* Brief:
Rewrite the records beginning at the line that contains "Select 改善 uni-app 开发体验 card title" and ending after the line that contains "click(117, 695)", switching "camera" to "video" and leaving everything else unchanged.

* Data records:
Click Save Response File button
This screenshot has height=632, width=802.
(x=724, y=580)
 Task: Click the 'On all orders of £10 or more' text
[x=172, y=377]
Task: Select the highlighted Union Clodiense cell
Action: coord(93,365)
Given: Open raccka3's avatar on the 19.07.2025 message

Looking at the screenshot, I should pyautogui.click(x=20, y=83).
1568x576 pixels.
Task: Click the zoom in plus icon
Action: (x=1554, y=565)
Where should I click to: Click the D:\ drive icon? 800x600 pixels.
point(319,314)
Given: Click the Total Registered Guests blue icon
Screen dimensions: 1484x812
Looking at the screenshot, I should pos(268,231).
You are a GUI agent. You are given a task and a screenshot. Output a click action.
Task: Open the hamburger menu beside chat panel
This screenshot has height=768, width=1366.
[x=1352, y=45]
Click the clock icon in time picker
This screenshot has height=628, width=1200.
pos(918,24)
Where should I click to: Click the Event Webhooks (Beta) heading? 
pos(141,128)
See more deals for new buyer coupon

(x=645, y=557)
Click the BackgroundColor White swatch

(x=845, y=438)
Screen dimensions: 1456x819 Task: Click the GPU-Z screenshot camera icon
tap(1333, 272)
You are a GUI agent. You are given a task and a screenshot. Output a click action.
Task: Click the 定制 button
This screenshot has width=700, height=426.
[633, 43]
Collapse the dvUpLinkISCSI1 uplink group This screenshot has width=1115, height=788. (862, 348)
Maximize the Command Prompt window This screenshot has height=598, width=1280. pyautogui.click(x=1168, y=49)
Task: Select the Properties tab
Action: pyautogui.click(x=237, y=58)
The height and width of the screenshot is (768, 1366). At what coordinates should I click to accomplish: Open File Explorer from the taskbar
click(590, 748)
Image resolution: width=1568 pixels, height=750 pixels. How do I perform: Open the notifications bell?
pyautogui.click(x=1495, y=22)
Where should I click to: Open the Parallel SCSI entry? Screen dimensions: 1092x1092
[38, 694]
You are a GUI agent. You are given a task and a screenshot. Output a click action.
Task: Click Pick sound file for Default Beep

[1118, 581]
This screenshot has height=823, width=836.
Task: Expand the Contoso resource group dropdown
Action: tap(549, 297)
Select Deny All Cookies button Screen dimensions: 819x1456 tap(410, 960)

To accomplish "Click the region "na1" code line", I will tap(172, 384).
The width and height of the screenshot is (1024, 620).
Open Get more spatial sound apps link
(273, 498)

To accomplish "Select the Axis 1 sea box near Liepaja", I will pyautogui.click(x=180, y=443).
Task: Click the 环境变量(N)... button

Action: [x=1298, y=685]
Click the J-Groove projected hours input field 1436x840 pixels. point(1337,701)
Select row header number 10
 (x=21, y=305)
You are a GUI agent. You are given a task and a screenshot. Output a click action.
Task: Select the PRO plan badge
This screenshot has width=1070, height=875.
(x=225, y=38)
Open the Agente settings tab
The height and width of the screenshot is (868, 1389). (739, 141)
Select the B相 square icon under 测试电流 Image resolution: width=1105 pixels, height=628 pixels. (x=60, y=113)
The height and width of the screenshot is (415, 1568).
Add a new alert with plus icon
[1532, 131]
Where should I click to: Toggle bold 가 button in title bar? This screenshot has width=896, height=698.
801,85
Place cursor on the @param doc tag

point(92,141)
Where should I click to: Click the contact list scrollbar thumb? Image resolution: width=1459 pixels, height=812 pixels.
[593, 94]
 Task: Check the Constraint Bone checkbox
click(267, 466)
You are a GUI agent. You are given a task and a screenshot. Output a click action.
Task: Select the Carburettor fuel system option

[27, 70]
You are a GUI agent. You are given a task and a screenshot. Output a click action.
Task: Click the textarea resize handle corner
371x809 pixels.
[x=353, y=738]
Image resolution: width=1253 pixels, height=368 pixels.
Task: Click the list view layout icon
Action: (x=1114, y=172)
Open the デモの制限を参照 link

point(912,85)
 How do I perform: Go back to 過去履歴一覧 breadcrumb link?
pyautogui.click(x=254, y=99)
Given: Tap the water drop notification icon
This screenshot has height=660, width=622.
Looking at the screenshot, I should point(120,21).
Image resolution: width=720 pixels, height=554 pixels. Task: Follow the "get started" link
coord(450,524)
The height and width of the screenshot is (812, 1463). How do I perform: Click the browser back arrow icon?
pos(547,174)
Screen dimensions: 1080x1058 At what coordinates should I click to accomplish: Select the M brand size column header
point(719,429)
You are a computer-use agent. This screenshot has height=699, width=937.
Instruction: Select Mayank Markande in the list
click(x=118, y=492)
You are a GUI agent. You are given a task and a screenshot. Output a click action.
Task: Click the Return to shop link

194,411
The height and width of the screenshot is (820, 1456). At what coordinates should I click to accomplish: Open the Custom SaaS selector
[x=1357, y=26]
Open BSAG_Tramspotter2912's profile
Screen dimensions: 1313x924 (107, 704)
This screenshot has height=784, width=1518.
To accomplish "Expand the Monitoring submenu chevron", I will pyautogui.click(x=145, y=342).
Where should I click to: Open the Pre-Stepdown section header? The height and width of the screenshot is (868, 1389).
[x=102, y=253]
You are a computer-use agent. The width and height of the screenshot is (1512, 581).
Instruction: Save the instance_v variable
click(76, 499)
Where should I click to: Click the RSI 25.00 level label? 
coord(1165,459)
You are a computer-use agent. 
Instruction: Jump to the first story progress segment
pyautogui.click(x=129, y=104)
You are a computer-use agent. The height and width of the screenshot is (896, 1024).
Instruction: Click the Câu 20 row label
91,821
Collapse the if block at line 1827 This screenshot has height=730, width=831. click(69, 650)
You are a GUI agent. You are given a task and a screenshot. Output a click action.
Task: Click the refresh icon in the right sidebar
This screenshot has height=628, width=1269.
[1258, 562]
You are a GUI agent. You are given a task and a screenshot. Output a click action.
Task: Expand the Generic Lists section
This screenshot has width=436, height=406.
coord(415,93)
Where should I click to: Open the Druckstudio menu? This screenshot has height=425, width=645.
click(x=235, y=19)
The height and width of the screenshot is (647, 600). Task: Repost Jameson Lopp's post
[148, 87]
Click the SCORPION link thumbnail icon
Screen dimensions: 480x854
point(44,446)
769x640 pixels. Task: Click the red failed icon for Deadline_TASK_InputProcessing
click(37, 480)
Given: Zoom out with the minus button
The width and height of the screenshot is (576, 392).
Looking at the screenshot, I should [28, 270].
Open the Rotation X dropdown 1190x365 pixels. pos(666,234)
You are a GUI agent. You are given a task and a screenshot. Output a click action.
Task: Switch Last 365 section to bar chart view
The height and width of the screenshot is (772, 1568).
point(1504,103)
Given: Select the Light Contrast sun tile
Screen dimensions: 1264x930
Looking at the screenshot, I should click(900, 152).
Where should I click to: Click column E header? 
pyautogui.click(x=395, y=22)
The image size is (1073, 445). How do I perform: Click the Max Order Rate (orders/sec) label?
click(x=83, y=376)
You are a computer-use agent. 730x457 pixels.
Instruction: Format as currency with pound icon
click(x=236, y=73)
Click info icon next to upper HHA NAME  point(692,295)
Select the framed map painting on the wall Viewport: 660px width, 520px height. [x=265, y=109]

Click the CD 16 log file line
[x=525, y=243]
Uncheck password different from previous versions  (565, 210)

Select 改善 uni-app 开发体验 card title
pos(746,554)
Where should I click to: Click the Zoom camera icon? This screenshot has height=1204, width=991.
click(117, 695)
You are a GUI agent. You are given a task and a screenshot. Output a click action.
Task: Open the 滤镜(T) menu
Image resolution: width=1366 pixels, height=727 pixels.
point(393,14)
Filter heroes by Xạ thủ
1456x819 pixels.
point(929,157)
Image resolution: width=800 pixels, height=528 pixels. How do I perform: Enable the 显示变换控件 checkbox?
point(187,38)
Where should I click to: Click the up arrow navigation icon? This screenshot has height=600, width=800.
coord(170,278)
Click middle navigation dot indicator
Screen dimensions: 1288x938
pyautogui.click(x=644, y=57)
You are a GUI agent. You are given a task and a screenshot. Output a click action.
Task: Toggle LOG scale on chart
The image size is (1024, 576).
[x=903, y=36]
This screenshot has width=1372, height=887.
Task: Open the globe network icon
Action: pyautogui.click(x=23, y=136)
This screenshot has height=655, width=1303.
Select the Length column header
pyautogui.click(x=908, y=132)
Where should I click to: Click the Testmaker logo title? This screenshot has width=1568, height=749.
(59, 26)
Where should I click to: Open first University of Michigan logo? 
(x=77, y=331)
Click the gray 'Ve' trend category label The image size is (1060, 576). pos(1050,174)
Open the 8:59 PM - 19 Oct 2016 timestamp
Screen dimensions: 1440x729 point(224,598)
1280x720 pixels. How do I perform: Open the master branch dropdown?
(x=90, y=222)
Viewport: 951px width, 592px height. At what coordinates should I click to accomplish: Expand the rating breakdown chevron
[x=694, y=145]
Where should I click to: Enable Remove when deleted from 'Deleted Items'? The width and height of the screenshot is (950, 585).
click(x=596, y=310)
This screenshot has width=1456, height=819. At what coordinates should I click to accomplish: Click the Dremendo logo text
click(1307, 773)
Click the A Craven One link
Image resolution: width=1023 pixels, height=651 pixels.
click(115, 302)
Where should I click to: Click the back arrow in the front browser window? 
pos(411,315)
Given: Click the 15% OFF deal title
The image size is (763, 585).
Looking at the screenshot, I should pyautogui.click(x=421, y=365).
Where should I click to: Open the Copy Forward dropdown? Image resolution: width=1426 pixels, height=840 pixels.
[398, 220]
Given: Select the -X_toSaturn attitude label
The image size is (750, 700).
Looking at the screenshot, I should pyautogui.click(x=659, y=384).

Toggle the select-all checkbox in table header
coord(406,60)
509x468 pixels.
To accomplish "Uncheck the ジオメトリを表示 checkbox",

* Answer:
Select 改善 uni-app 开发体验 card title
pos(746,554)
Where should I click to: Click the Zoom video icon? This screenshot has height=1204, width=991.
click(117, 695)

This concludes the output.